Search code examples
mysqlmariadbquery-optimization

Mariadb / mysql EXPLAIN to optimize data query


I am using mariadb to store a large number of measurements. A common query I do selects for a data range. It takes a little long, something like 10 to 20 seconds, and it gets worse and worse, so I was playing around with my indices. I use EXPLAIN to see if the indices work.

But now EXPLAIN gives me a confusing output. It seems that what it does depends on the actual date range I select. For July it does something reasonable, for June not. I see it also in the query times: July is much faster. What could be the cause?

That is the output. I did not change anything else between these to queries. Only the date range. But somehow, 'type' is different, 'key' is different, 'key_len' is different, and most notably, it scans all 16 mio entries of the table.
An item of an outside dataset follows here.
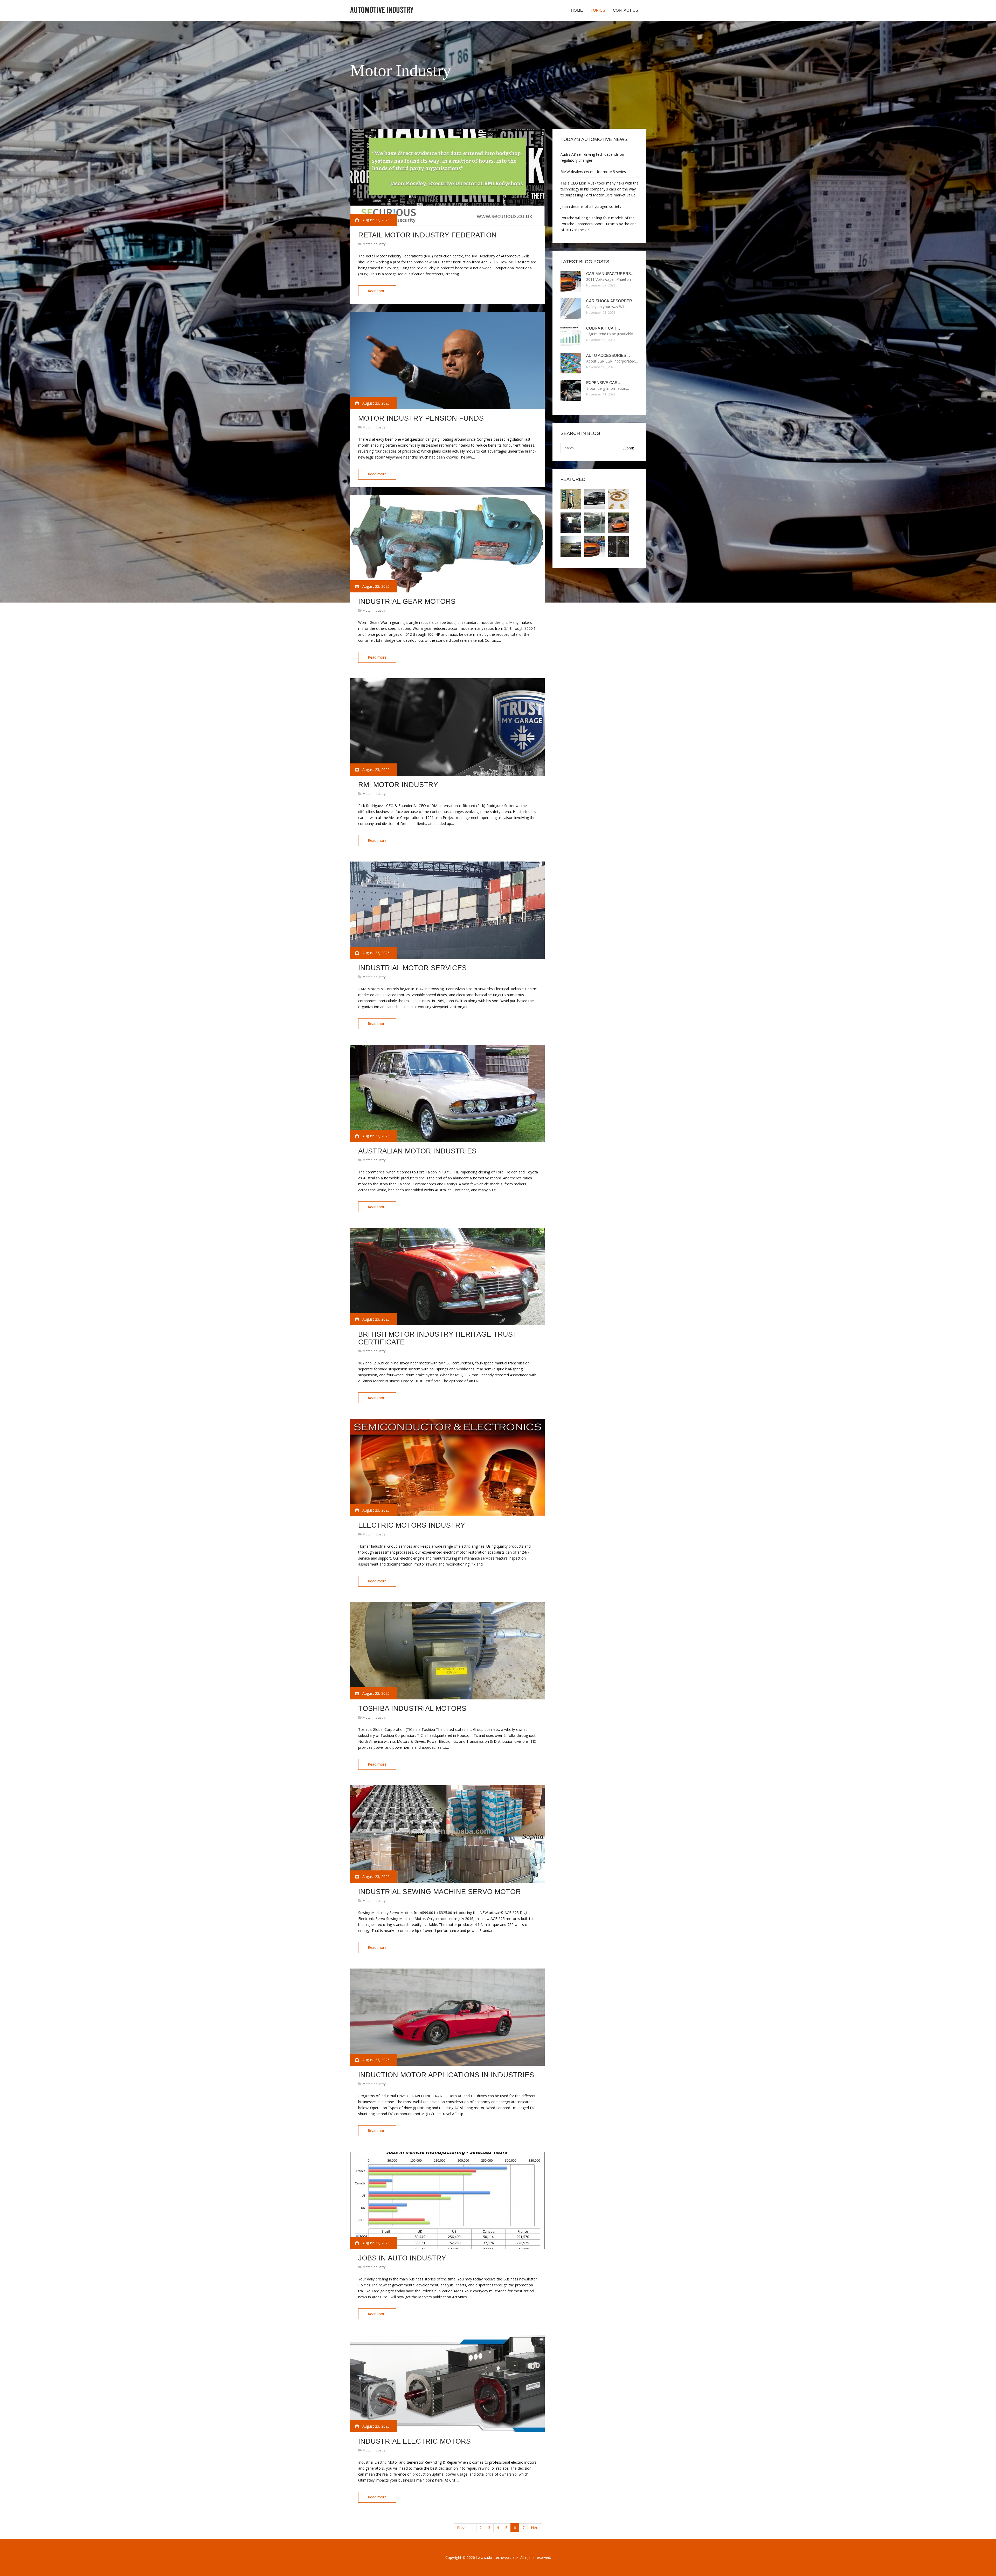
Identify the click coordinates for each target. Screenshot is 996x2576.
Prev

EXPLAIN SELECT * FROM eurostat_dump WHERE station_name='Izana' AND last_update BETWEEN '2024-07-01' AND '2024-07-30';
+------+-------------+---------------+-------+--------------------------+-------------+---------+------+---------+-------------+
| id   | select_type | table         | type  | possible_keys            | key         | key_len | ref  | rows    | Extra       |
+------+-------------+---------------+-------+--------------------------+-------------+---------+------+---------+-------------+
|    1 | SIMPLE      | eurostat_dump | range | last_update,station_name | last_update | 3075    | NULL | 1972882 | Using where |
+------+-------------+---------------+-------+--------------------------+-------------+---------+------+---------+-------------+
MariaDB [slr_stats]> EXPLAIN SELECT * FROM eurostat_dump WHERE station_name='Izana' AND last_update BETWEEN '2024-06-01' AND '2024-06-30';
+------+-------------+---------------+------+--------------------------+------+---------+------+----------+-------------+
| id   | select_type | table         | type | possible_keys            | key  | key_len | ref  | rows     | Extra       |
+------+-------------+---------------+------+--------------------------+------+---------+------+----------+-------------+
|    1 | SIMPLE      | eurostat_dump | ALL  | last_update,station_name | NULL | NULL    | NULL | 16446501 | Using where |
+------+-------------+---------------+------+--------------------------+------+---------+------+----------+-------------+

EDIT:

This is the table layout:

| eurostat_dump | CREATE TABLE `eurostat_dump` (
  `ID` int(11) NOT NULL AUTO_INCREMENT,
  `station_name` text DEFAULT NULL,
  `last_update` text DEFAULT NULL,
  `target_name` text DEFAULT NULL,
  `status_code` text DEFAULT NULL,
  `returns` int(11) DEFAULT NULL,
  `prediction` text DEFAULT NULL,
  PRIMARY KEY (`ID`),
  KEY `last_update` (`last_update`(768)),
  KEY `station_name` (`station_name`(768))
) ENGINE=InnoDB AUTO_INCREMENT=17848007 DEFAULT CHARSET=utf8mb4 COLLATE=utf8mb4_general_ci |

Solution

    • If last_update is a date, use DATE or DATETIME or DATETIME(6). Saves space and avoids prefixing issues.
    • Never use TINYTEXT -- it is worse than the equivalent VARCHAR(255).
    • When you have INDEX(a,b), don't also have INDEX(a).
    • Normalize station_name and target_name to an INT of the smallest practical size.

    Most of the above save space, hence improving speed.